Rushmere is a village and civil parish in the East Suffolk district of the English county of Suffolk. The village is around 5 mi south-west of Lowestoft and 5+1/2 mi south-east of Beccles. Neighbouring parishes include Gisleham, Henstead with Hulver Street and Mutford. The Hundred River forms the southern boundary of the parish.

Settlement within the parish is dispersed without a village centre. The population was estimated at 60 in 2016. The majority of the land in the parish is agricultural with the name meaning a rushy enclosure or lake.

==History==
The village was recorded in the Domesday Book with around 18 households as part of the holdings of King William. The population varied between around 100 and 150 between 1800 and 1950 before declining in the later 20th century.

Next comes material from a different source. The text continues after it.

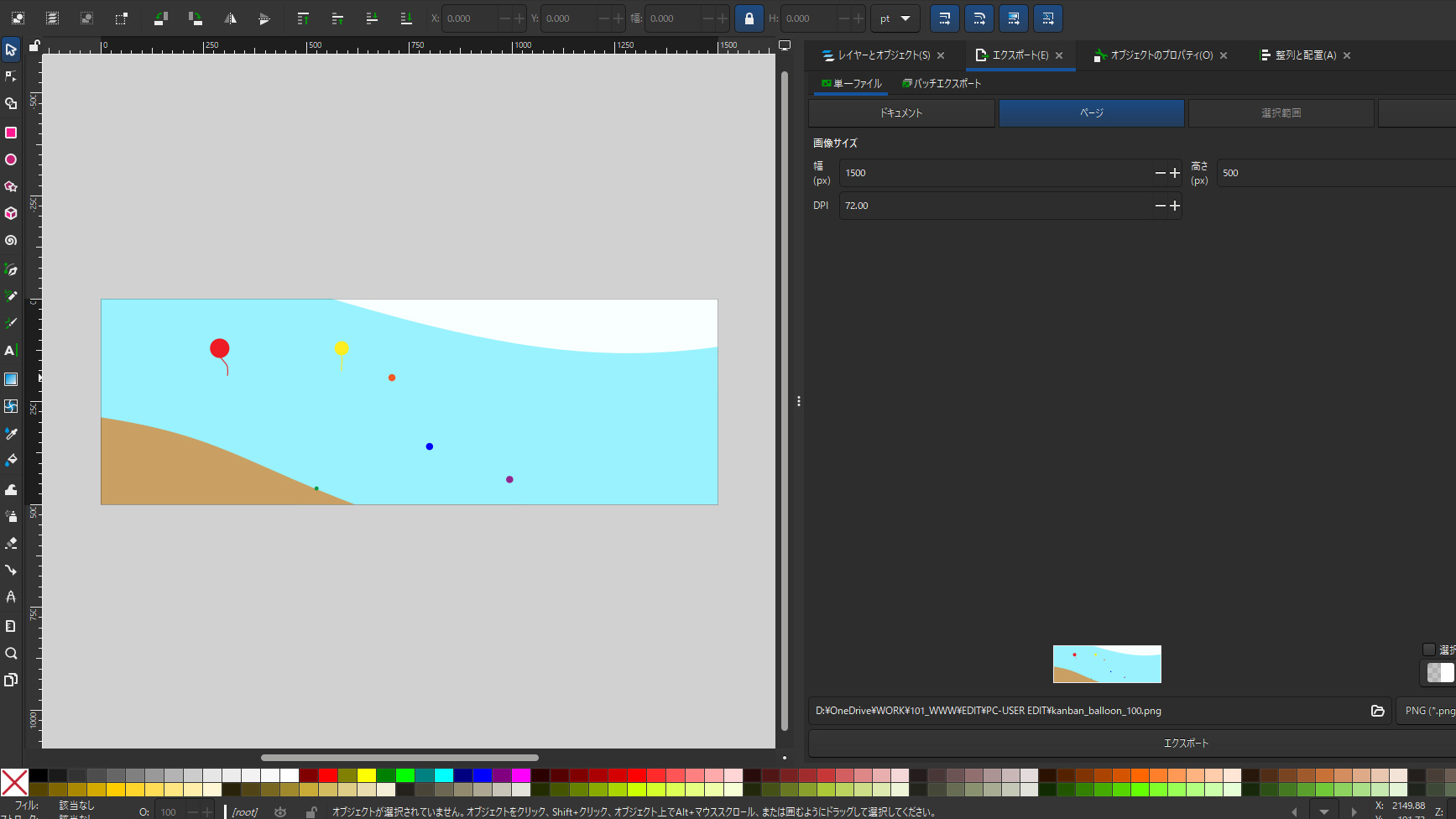Image resolution: width=1456 pixels, height=819 pixels.
Task: Open the pt unit dropdown
Action: tap(895, 18)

In 1846 the manor formed part of the land owned by Samuel Morton Peto. Rushmere Hall, which dates to the 16th century, is a Grade II* listed farmhouse.

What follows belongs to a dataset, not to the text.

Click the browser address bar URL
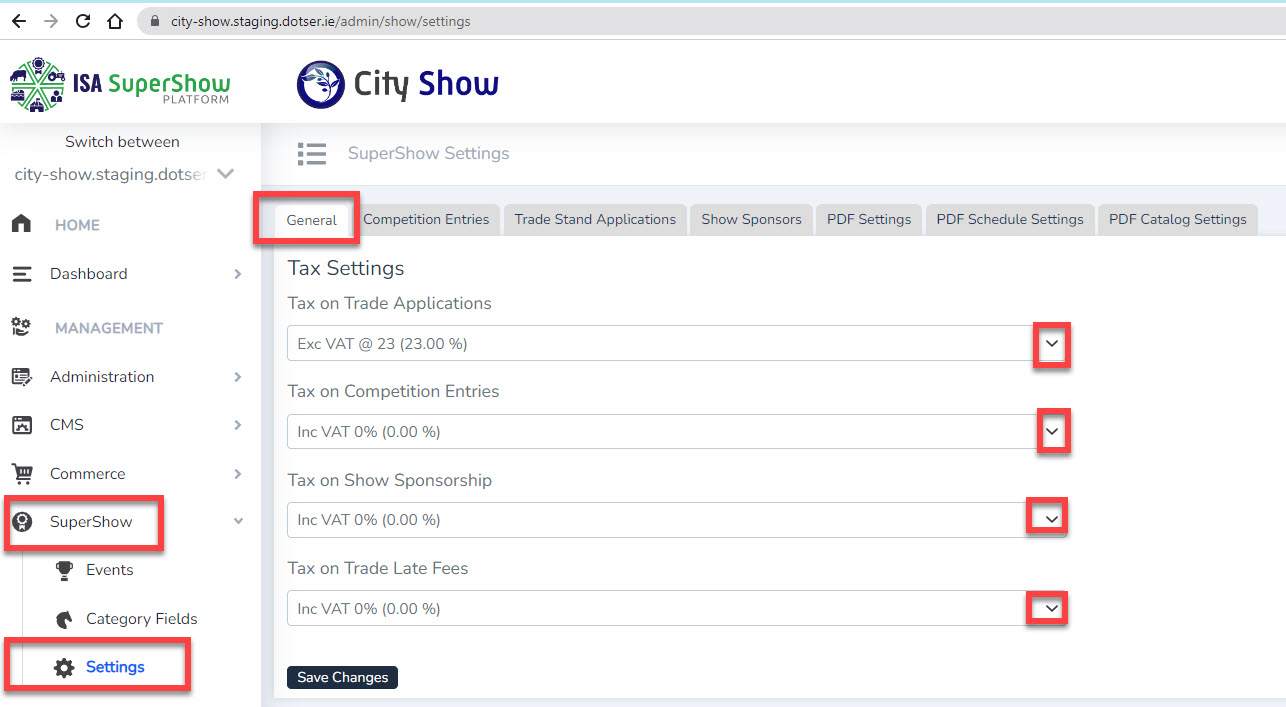tap(320, 21)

The parish church is a round-tower church which dates to the Norman period and is a Grade I listed building. The church is dedicated to St. Michael and All Angels and is situated to the north of the parish, close to the parish boundary with Mutford. The majority of the building is medieval and the roof is thatched. The building was derelict in the 1930s but was restored by the local community and reopened in 2010.